I'M BAAAAAACKKK! It has been brought to my attention, by my friend Toby, that I have not posted anything in 5 weeks. To anyone who cares, I sincerely apologize. I am not going to begin listing the very many excuses I have for not writing in 5 weeks, but just know that I have been busy finishing up my first term at the very strange, but always interesting Portland Community College. On that note, let's dig in!

Ah, 5 weeks. Many things have happened in the past 5 weeks. In fact, I probably don't remember everything that has taken place, but I will try to recall the most interesting and entertaining moments (I'm keeping things fairly limited to my school life so that things don't get too personal, OK?). So I found out that  I truly do suck at math, and that Writing is my strongest suit. Who would've guessed? I also found out that my math teacher is a bit loco and way too tough; the fact that I am going to pass his class is a miracle in itself. He's from England, and apparently he worked for NASA, as well as some other big deal research deals in the UK. He's a smart guy; too bad he thinks belittling students and failing us on tests for no apparent reason is a good teaching style. He's not a terrible person, he's actually sort of likable...just not as a teacher. Yeah, I don't recommend taking Robin McLeod as a math instructor at PCC unless you are already a genius in math and understand everything without instruction. My Business class is interesting, but I am just a terrible test-taker. You know what really makes me angry? The fact that I can sit in class, pay full attention, take excellent notes, study and get a B on every test when a couple of students who NEVER show up to class can get a 95% or higher on every single exam. That makes me furious. Writing class is an easy A, the teacher is great...the students on the other hand.... let's not even get started. I've met a few interesting people here, but I have to admit that I miss the close bond that I had with people in high school. College is just not the same, people aren't here to make friends, they have a busy lifestyle which is most likely the reason why they are attending school here. It seems like you barely scratch the surface, and then the term is over and the relationship is gone. That to me, is a little bit off-putting.

Guys check me out a lot more now that I am in college, but it's creepy. I wish I knew some ninja moves because that would be awesome. A couple weeks ago, I was wearing a very "Portland-esque" outfit. I had a plaid shirt, jean skirt, boots and a baggy beret (it's more like a beanie hat), I was walking up to the Library when I heard friendly laughter behind me. I turned around and asked the dude what was so funny. He replied with, "Aw, I was just thinking that that hat really pulls that outfit together". My response: "Umm..thanks?". I wasn't sure if he was trying to compliment or diss me, because it felt more like an insult on account of his laughter. I had a very bizarre encounter with a fellow Hilhi graduate a few weeks ago (I will not mention his name). I didn't know him particularly well, but I knew who he was. This kid was always a bit odd but I really didn't realize the extent of the oddity.

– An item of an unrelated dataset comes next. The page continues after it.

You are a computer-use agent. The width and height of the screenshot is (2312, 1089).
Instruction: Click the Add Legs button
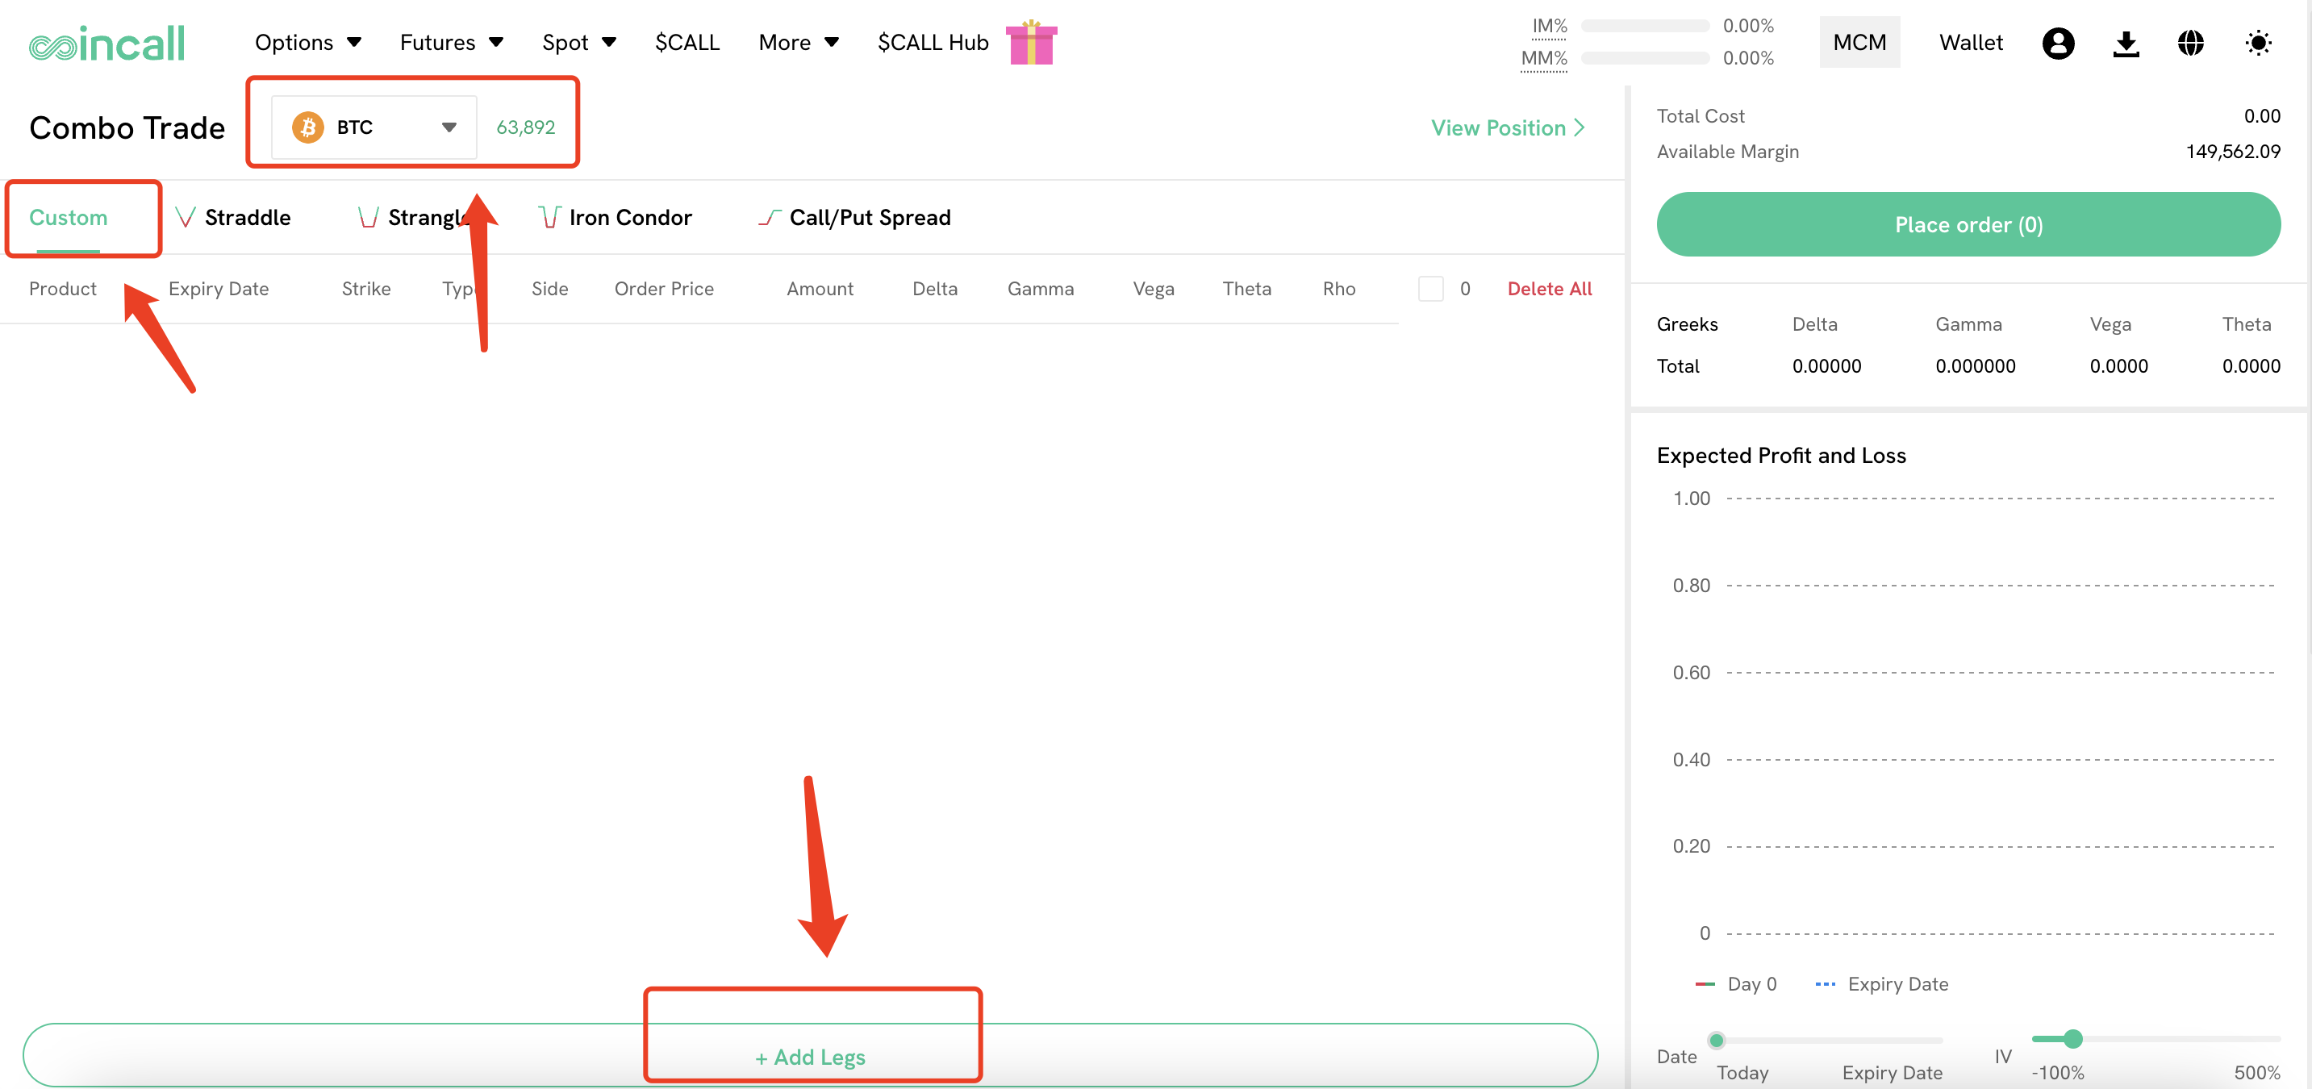[x=810, y=1057]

I was in the cafeteria looking for something to eat as I awaited my mother's arrival (yes, I still get dropped off and picked up by my mom...MY CAR DOESN'T WORK!), when I saw this kid from my graduating class. I was friendly, I made small-talk, but I really just wanted to eat my food. I sat down, and he asked if he could join me. Ok, not a big deal. Then he starts asking me why I am only now beginning at PCC. I told him my whole nightmare story about the Art Institute of Portland, when he reaches into his backpack and pulls out a notebook. He begins to tell me that he has these ideas for a sci-fi/ fantasy book series, which will eventually become major motion pictures as well as video games. He then asks me if I would like to work on the  artwork for these projects as a video game designer. Ummm...what? I never said I could do video game art. I was only at the Art Institute for a week, and I was there for Graphic Design! Because I am a very stupid person, I said I would only do one character, and that it would be in the form of a painting. That appeased him and he went on his merry, but cuckoo, way. I started to feel more and more uncomfortable with the idea of encouraging such illusions of grandeur and finally decided to send him a message saying that I was pressed for time and that it just wouldn't be able to help out, but that I wished him luck. He has been avoiding me like the plague ever since.There are many more weird stories, but it's been a while, and I tend to forget things.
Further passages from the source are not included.